* Start Input material *

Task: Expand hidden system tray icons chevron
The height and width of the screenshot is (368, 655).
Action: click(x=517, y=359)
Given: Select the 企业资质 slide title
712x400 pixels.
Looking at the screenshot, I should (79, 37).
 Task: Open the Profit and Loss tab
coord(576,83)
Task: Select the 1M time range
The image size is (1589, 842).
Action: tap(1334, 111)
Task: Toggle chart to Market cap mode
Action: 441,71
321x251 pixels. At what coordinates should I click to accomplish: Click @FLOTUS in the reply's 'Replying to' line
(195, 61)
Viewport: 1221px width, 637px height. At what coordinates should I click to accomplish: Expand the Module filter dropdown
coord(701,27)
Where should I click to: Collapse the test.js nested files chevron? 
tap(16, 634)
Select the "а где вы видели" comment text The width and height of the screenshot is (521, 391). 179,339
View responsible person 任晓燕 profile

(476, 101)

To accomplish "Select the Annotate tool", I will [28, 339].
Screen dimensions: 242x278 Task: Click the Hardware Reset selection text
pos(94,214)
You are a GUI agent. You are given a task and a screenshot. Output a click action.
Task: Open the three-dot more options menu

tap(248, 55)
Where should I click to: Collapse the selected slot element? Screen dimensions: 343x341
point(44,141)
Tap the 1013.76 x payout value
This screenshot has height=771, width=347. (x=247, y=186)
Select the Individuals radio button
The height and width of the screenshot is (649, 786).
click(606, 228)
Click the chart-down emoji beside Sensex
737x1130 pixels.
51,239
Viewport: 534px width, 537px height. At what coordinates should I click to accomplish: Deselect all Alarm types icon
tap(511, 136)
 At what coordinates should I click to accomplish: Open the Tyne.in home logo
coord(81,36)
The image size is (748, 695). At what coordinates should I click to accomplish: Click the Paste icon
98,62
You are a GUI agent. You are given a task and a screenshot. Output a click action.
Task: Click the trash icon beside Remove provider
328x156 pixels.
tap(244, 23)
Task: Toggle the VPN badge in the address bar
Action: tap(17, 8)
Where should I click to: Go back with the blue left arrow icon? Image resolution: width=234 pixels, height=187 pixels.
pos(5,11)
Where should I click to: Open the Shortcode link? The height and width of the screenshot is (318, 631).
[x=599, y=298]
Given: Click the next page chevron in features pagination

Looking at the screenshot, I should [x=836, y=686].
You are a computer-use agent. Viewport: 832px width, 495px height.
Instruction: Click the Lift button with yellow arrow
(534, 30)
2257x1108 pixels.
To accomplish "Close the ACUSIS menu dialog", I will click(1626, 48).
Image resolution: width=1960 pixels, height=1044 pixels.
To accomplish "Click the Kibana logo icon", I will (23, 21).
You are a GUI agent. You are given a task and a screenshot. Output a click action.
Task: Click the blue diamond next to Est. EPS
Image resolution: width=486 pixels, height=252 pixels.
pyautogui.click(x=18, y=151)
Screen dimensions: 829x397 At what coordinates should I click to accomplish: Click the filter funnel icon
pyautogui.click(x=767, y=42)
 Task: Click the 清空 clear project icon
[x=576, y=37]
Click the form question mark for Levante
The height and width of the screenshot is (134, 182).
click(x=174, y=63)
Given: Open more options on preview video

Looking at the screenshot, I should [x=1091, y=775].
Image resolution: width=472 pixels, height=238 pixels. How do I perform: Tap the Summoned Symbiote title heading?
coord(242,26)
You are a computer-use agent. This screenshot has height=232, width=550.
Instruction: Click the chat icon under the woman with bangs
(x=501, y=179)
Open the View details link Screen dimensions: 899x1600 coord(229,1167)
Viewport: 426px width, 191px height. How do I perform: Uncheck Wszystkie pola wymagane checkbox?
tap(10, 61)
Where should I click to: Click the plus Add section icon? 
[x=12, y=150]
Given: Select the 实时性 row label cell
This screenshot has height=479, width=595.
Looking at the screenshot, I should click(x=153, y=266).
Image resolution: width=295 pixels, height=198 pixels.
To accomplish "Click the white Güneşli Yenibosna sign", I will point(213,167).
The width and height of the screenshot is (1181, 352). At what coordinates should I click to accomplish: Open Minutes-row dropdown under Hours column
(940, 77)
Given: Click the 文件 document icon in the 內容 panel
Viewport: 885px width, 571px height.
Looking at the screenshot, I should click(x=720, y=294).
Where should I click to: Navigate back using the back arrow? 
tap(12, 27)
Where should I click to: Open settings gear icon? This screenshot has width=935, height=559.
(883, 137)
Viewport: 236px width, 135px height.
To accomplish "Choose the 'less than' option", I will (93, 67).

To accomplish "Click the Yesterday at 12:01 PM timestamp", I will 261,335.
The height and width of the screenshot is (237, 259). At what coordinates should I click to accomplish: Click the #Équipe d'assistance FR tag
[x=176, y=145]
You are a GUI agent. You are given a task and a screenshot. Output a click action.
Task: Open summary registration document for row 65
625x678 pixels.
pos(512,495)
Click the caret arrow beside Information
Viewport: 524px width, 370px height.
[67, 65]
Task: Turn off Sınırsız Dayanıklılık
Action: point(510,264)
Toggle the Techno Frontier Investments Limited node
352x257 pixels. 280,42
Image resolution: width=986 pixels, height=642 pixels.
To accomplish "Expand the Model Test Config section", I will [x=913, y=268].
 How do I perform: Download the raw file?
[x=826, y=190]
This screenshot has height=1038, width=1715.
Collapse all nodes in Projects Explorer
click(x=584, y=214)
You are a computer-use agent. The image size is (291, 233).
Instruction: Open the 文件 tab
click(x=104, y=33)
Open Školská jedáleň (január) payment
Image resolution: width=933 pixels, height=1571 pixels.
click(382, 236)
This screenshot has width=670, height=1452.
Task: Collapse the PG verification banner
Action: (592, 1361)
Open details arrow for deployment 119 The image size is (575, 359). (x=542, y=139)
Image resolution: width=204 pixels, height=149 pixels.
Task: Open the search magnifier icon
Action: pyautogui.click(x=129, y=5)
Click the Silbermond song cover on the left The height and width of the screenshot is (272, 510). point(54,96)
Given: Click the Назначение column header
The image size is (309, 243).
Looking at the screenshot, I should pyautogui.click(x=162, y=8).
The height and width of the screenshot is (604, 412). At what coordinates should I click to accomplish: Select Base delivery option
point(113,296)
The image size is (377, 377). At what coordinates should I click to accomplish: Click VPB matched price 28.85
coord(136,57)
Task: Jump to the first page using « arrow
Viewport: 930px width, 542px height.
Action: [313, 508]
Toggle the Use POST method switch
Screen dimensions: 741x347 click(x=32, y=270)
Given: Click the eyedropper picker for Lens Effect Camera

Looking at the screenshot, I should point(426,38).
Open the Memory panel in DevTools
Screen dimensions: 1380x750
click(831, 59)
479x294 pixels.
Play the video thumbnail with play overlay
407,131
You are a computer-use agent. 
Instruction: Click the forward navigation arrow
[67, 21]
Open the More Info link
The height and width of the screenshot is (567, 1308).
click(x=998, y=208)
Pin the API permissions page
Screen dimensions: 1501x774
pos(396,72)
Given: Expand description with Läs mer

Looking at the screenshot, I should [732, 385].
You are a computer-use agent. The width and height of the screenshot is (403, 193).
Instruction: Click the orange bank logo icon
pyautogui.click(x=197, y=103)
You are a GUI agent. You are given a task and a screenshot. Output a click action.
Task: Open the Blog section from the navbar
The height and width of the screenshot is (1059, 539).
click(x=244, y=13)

* End Input material *

> To be done: Extract each line of the data above that contains the string "dropdown". The match is case-sensitive.

> Solution for this task:
Viewport: 1221px width, 637px height. At what coordinates should I click to accomplish: Expand the Module filter dropdown
The width and height of the screenshot is (1181, 352). At what coordinates should I click to accomplish: Open Minutes-row dropdown under Hours column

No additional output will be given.